Fox Salute Not Quite a Blockbuster

While highly entertaining for movie fans, American Movie Classics' salute, 20th Century Fox: The Blockbuster Years, could have been more special by sticking to that premise rather than trying to cover the waterfront.

It also should have been more tightly edited. Instead, executive producer (and co-writer) Kevin Burns crams clips from more than 80 Fox films into two hours, including many that don't qualify as true blockbusters and unwarranted plot summaries for those titles that do.

Along the way, Burns detours into examining movie trends that should have been saved, perhaps for a revival of Fox's syndicated That's Hollywood series.

The documentary starts with 1965, when Darryl Zanuck and son Richard produced The Sound of Music, putting Fox on the comeback trail. Planet of the Apes (1968) came soon after, sparking a highly successful "franchise." (Oddly, the special doesn't mention that an Apes remake is being mulled.)

The Zanucks were later ousted when costly musicals Hello, Dolly and Dr.
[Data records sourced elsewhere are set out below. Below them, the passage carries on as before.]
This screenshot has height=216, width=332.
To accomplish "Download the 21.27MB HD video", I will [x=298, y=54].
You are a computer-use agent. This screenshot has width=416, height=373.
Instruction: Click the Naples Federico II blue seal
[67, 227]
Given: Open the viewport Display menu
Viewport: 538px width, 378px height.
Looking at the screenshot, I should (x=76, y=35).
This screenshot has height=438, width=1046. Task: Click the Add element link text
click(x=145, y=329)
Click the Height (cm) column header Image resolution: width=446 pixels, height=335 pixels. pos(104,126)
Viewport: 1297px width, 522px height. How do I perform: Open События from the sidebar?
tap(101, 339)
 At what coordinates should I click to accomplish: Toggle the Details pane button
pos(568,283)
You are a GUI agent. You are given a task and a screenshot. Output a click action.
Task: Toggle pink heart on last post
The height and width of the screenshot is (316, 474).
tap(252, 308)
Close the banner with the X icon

Dolittle fizzled, out of step with the public in the Vietnam War era, as host James Coburn observes.

Later, such films as Patton, M*A*S*H, The French Connection and Butch Cassidy and the Sundance Kid re-energized the studio.

In 1972, producer Irwin Allen's The Poseidon Adventure also scored big after Fox forced him to secure financing from outside investors. The No. 1 movie of 1973, Poseidon became Fox's biggest hit since the Zanucks left.

In 1973 Allen-the so-called master of disaster-followed that with The Towering Inferno after convincing Warner Bros. to drop a similar film and co-finance his $14 million production. Inferno grossed $150 million.

A 1976 hit, The Omen, inspired three sequels. But the biggest franchise was yet to come, George Lucas' Star Wars saga.

United Artists and Universal Pictures (which distributed his American Graffiti) passed on what Lucas described as a "space opera" inspired by his childhood love of Flash Gordon. Lucas then pitched the $10 million production to Alan Ladd Jr., who OKed it. But no one expected it to be the box-office and merchandising gold mine it became.

Before closing, the special salutes Independence Day and Titanic. Coburn points out that for the latter big-budget epic, Fox again allied with a studio (this time, Paramount Pictures) to share the risks. But in between those two bona fide blockbusters, the producers toss in lesser 1990s titles like The Beach and Anna & the King.

AMC's The Blockbuster Years bows Sept. 26 at 8 p.m.